Mr. Thomas Walkom wrote in the Toronto Star : ``To watch the federal Liberals from afar is to marvel. This is a party with no memory and no shame. In opposition, sanctimonious, in government, hypocritical. It has raised duplicity to a high art''. I concur with that quotation and I would like to submit some evidence I have dug out myself.

No matter that the Prime Minister is on record as saying he was firmly committed to universal social programs such as old age security, the government ended it by replacing it with a means tested program called the seniors benefit in the budget. No matter that the Prime Minister promised to scrap NAFTA unless it was renegotiated, the Liberals signed it anyway and now they take credit for it. No matter that many Liberals promised to abolish, kill, get rid of, scrap the GST in order to get elected, even with this third budget they have not kept their final promise: replace. We know why. They are trying to put the blame with this promise on the provinces. Their latest kick is harmonization. Replace is what they said; replace is what they should do. Now they have taken the pressure off themselves and have shifted it on to the provinces saying that if they do not comply with their proposal it will be the provinces' fault.

The Liberals are downloading on the provinces just like they did with the Canada health and social transfer.
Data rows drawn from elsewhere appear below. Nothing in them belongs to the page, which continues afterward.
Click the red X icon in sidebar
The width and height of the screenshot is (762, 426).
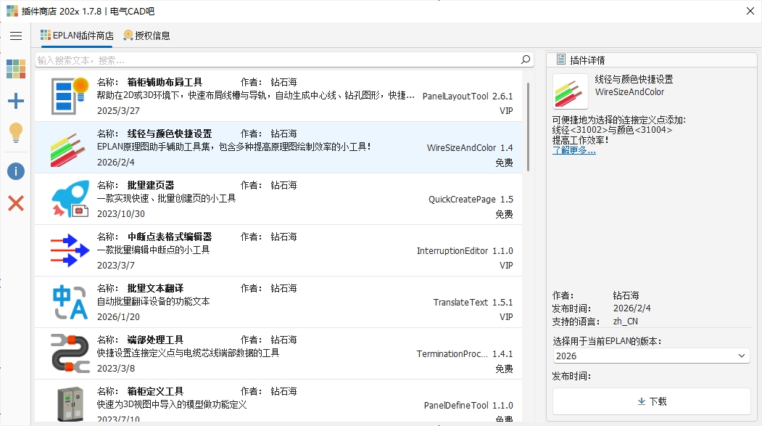coord(16,203)
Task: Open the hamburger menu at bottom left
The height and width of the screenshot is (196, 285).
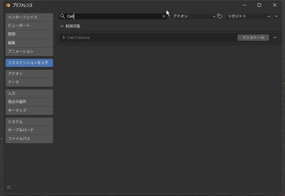Action: (9, 187)
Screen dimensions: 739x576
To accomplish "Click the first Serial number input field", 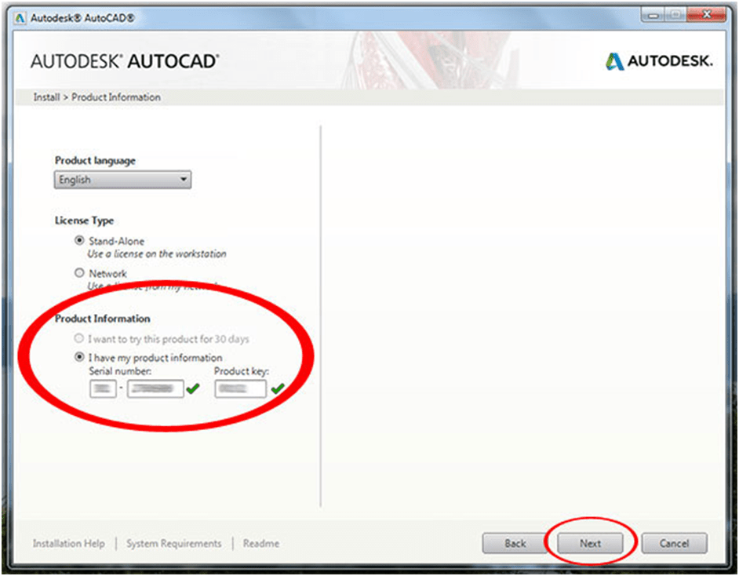I will point(104,388).

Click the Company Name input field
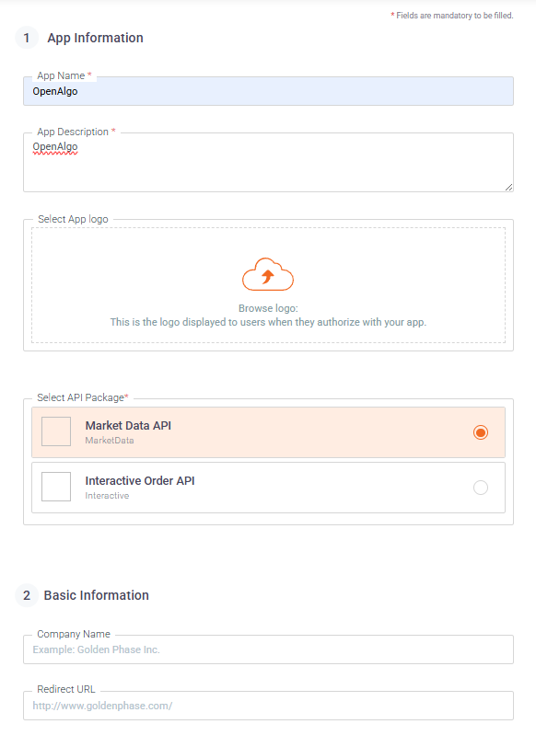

They have reduced the funding and guess which Parliament gets rocks thrown at it: the provincial parliaments, not the federal Parliament. Guess which Parliament has to handle most cuts to health, education and welfare: not the federal government, the provincial government.

No matter that the Liberals promised to protect civil servants and then turned around and fired 45,000 people while entrenching a multimillion dollar pension plan for themselves.

No matter that the Liberals promised jobs, jobs, jobs and now that they have failed they are blaming the private sector or the business community, which never elected any Liberals; I do not think they ran as a party; they never made the promises. Nevertheless, the federal government is now saying: Private sector, you create the jobs.

No matter that this government is spending $4 million more per day than it brings in. It claims it has broken the back of the deficit.

No matter that this government said no new corporate or personal taxes, but through the tightening of some tax preferences like deductibility of child support payments, increased revenues in the next fiscal year by $100 million and $245 million next year, these represent tax increases. This government is truly sanctimonious, hypocritical and smacks of duplicity.

The finance minister brags about his budget. Let us see what he has really done. Let us see how he has handled his first kick at the cat. Is the problem the deficit or the debt? Is it one or the other or is it both?

The deficit is defined in layman terms as that which is spent in excess of what is generated in a year. It is an annual amount. It is a deficit if the government spends more than what it brings in and it is a surplus if the government spends less than what it brings in.

The debt is the amount of money that is the accumulated series of deficits over a number of years that go all the way back to Confederation. Thirty-two years ago our debt was zero. This debt is an accumulated amount of deficits since Confederation, but in the last 31 years we have managed with the two status quo parties, the Conservatives and the Liberals, to inch our way up toward $600 billion in debt.

The government identified the deficit as the problem. This finance minister said that the deficit as a percentage of GDP will come down to 3 per cent. He set a target. Not only did he say he set

a target but he is going to beat that target. In this way he is going to solve the problem.

If we look at the definition of a deficit and the definition of debt, is this government solving the problem or is the government adding to the problem? The problem is the debt because it keeps growing as the deficit, although it is shrinking with this lower target. Is the government adding to the problem or is it solving or eliminating the problem?

I submit that by using the deficit as a percentage of GDP and continually spending more money than what we bring in this government is adding to the problem. Yes it can brag all it wants that it is a lot less than the previous government and is this not a lot better and therefore we can keep spending money over here for this program and keep spending over here to subsidize business on that program and we can keep wasteful spending up. But it is not solving the problem. It is an illusion. It is duplicity. It is hypocritical.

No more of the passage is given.